Machine Learning Specialization

Due to historical reasons, this repository contains materials from two courses: 'Machine Learning' offered by Stanford University and the 'Machine Learning Specialization' offered by DeepLearning.AI. While the original link to the 'Machine Learning' course offered by Stanford in 2015 is no longer available, all relevant materials have been preserved within this repository.


Linear regression is one of the most widely used algorithms for predicting a wide range of phenomena in fields like economics, social sciences, and engineering. It achieves this by providing continuous predictions. This section provides everything we need to know to implement a linear regression algorithm from the ground up. It presents how to select an appropriate regression model, define a cost function, and build a batch gradient descent approach to optimize a regression model.

Your Image Description

Linear regression fits samples with one feature.

Although linear regression is good at predicting continuous values, it's not the ideal choice for tasks that require discrete outcomes, like classification problems. In such cases, we turn to logistic regression, an algorithm that's better suited to handling discrete predictions.

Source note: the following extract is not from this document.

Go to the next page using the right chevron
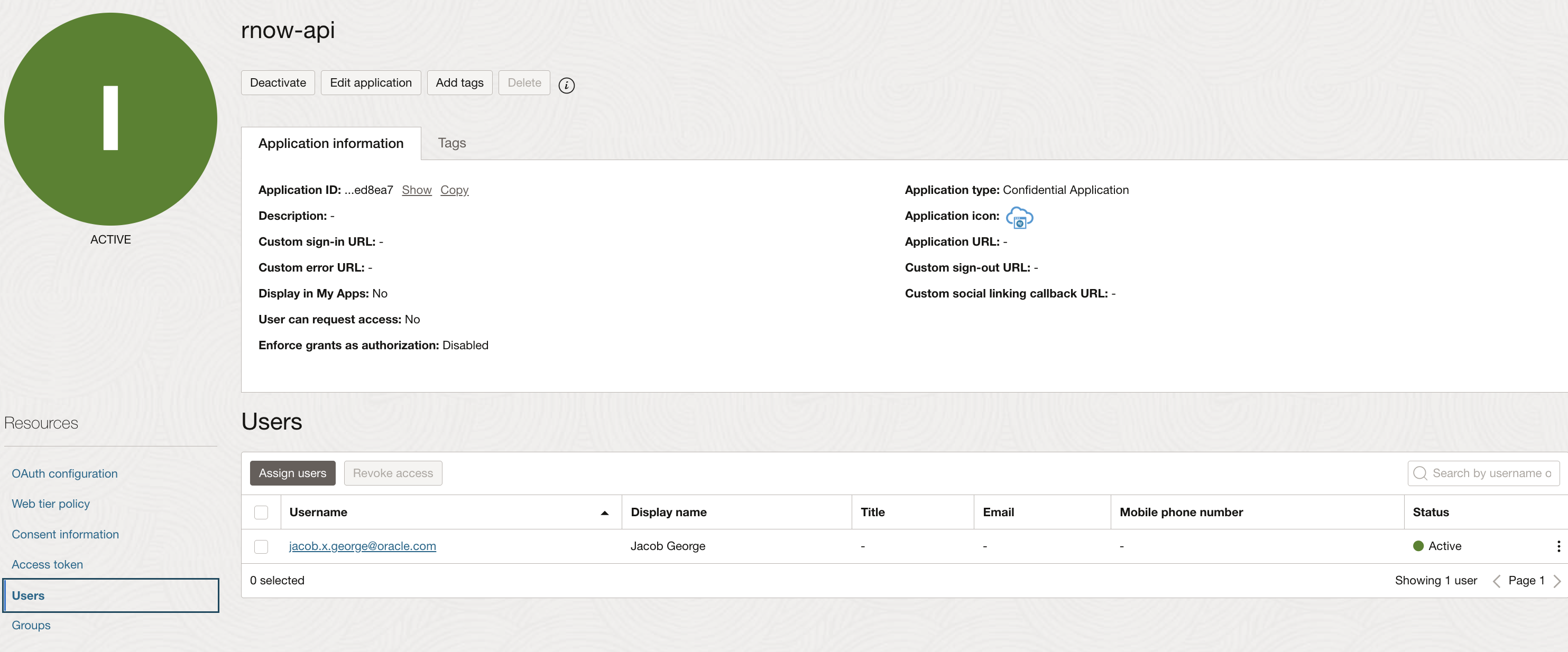Viewport: 1568px width, 652px height. point(1557,580)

In this section, it shows how to build a logistic regression model from scratch and address the issue of overfitting by introducing a regularization term into the logistic cost function, ensuring the accuracy of models during inference.

Your Image Description

Logistic regression is employed to establish a decision boundary for two-feature samples by introducing polynomial terms as augmented features derived from the original two features.

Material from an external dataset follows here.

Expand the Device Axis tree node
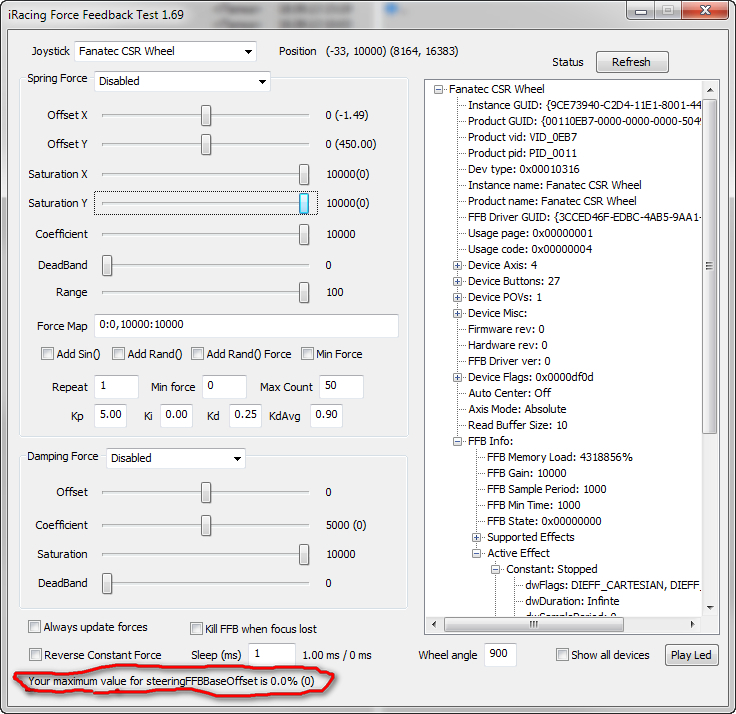Image resolution: width=736 pixels, height=714 pixels. click(x=458, y=265)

In the first week of Course 2, it introduced the essential theoretical concepts and implementation details required for building a multiple layer perceptron (MLP) network from scratch. As a practical exercise, I constructed a simple three-layer MLP for classifying handwritten digits '0' and '1.' Essentially, this MLP behaves similarly to logistic regression, producing a single scalar output of either '0' or '1,' differentiating between exactly two classes. While the model's performance was nearly perfect, it did encounter a specific challenge in correctly classifying a '0' with a narrow middle section.

Your Image Description Your Image Description

Left: A three-layer MLP distinguishes between handwritten '0' and '1' images with high accuracy. Right: The model encounters difficulty in correctly classifying a narrow '0', mistakenly identifying it as '1'.

This week introduced additional activation functions and multi-class and multi-label classification, including the softmax function to handle multiple classes' outputs. I extended the concept by implementing a three-layer MLP capable of recognizing handwritten digits spanning from '0' to '9.' Although the model's overall performance remained nearly perfect, it encountered a specific challenge when classifying '3,' which exhibited a slight skew.

Your Image Description Your Image Description

Left: A three-layer MLP distinguishes between handwritten '0' to '9' images with high accuracy. Right: The model encounters difficulty in correctly classifying a skewed '3', mistakenly identifying it as '5'.

This week, Andrew introduces techniques that enhance the performance of machine learning algorithms through optimization. These techniques include evaluating and adjusting algorithms to address bias and variance issues using regularization. Additionally, he explores training procedures, setting performance benchmarks, and adopting an iterative development approach. Furthermore, he introduces error analysis, data augmentation and synthesis, and the utilization of transfer learning for rapid development. Finally, he emphasizes the importance of fairness and ethics in machine learning models and introduces precision-recall measures and the F1 score for effective evaluation.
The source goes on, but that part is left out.